_Exercise aim_
One number is the full answer: how many lines in the records contain the word "height"?

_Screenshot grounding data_
⟨

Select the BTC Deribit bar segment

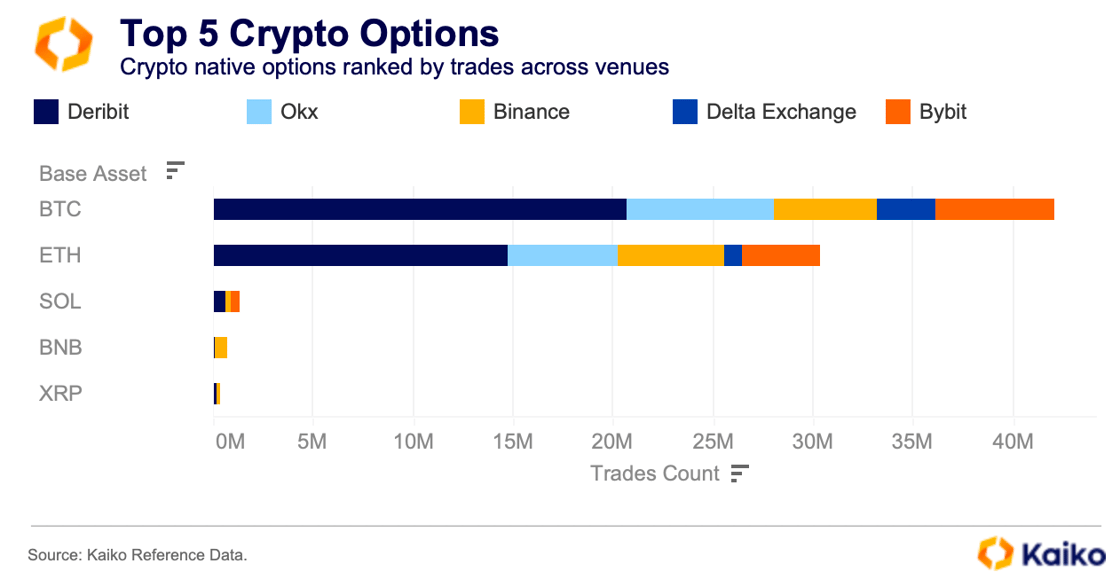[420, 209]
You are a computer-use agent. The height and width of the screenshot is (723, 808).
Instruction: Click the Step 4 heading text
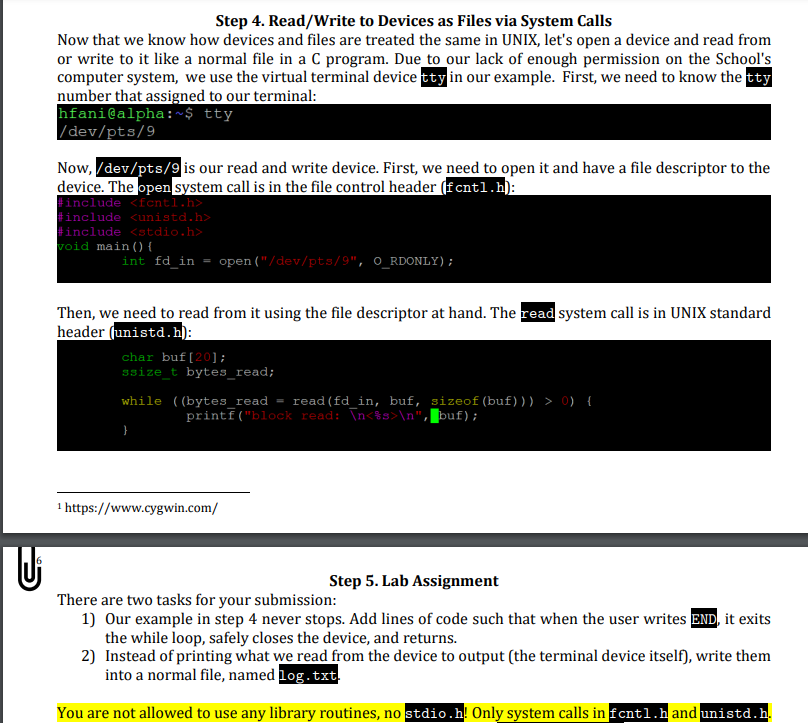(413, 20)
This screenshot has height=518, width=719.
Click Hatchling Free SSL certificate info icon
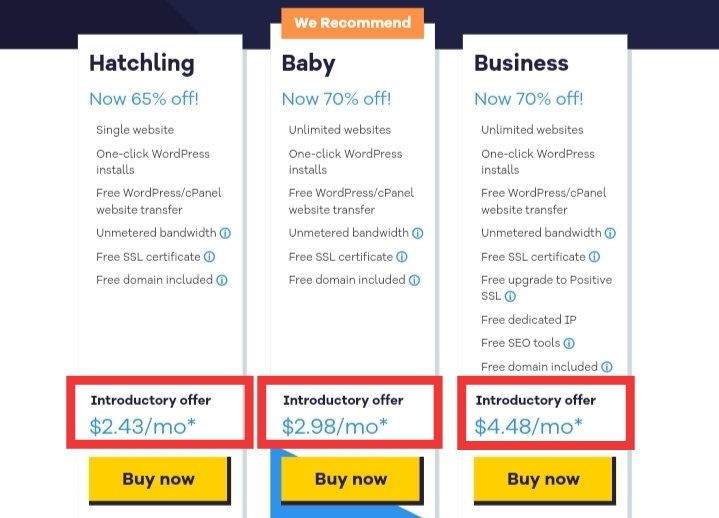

⟩

_Written solution_
2